The other option, is to look at practice, and talk about a community of practice of people who are AMAB, who wear women's clothing, take women's names, fulfill women's social roles, use women's language and mannerisms, etc WITHIN THEIR OWN CULTURAL CONTEXT.
This community of practice, whatever we want to call it - trans woman, hijra, transfeminine, femminiello, fairy, queen, to name just a few - can then be seen to CLEARLY be trans-national and trans-cultural in a way that is not clearly evident in the other way of looking at things.
And this is important, in my mind, because it is this axis of similarity that is serving as the basis for a growing transnational transgender rights movement, particularly in South Asia. It's why you see pictures like this one taken at the 2018 Aurat March in Karachi, Pakistan.
And it also groups rather than splits, pointing out not only points of continuity in the practices of western trans women and fa'afafines, but also between trans women in South Asia outside the hijra community, and members of the hijra community both trans women and not.
To be blunt, I'm not all that interested in the word trans woman, or the word hijra. I'm not interested in the word femminiello or the word fa'afafine.
I'm interested in the fact that when I visit India, and I meet hijras (or trans women, self-expressed) and I say I'm a trans woman, we suddenly sit together, talk about life, they ask to see American hormones and compare them to Indian hormones.
There is a shared community of practice that creates a bond between us that cis people don't have. That's not to say that we all have the exact same internal sense of self, but for the most part, we belong to the same community of practice based on life histories and behavior.
I think that's something cis people have absolutely missed - largely in an effort to artificially isolate trans women. This practice of arguing about whether a particular "third gender" label = trans women or not, also tends to artificially homogenize trans women as a group.

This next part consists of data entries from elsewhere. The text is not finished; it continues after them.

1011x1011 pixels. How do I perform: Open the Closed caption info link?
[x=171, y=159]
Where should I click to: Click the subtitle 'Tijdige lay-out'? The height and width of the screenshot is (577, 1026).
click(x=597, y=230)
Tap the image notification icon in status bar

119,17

You see this in Kulick and Nanda, where if you read them, you could be forgiven for thinking all American trans women are white, middle class, middle-aged, and college-educated, who all follow rigid codes of behavior and surgical schedules prescribed by male physicians.
There are trans women who think of themselves as separate from cis women, as literally another kind of thing, there are trans women who think of themselves as coterminous with cis women, there are trans women who think of themselves as anything under the sun you want to imagine.
The problem is that historically, cis people have gone to tremendous lengths to destroy points of continuity in the transgender community (see everything I've cited and more), and particularly this has been an exercise in transmisogyny of grotesque levels.
The question is do you want to talk about culturally different ways of being trans, or do you want to try to create as many neatly-boxed third genders as you can to prop up transphobic theoretical frameworks? To date, people have done the latter. I'm interested in the former.
I guess what I'm really trying to say with all of this is that we're all family y'all.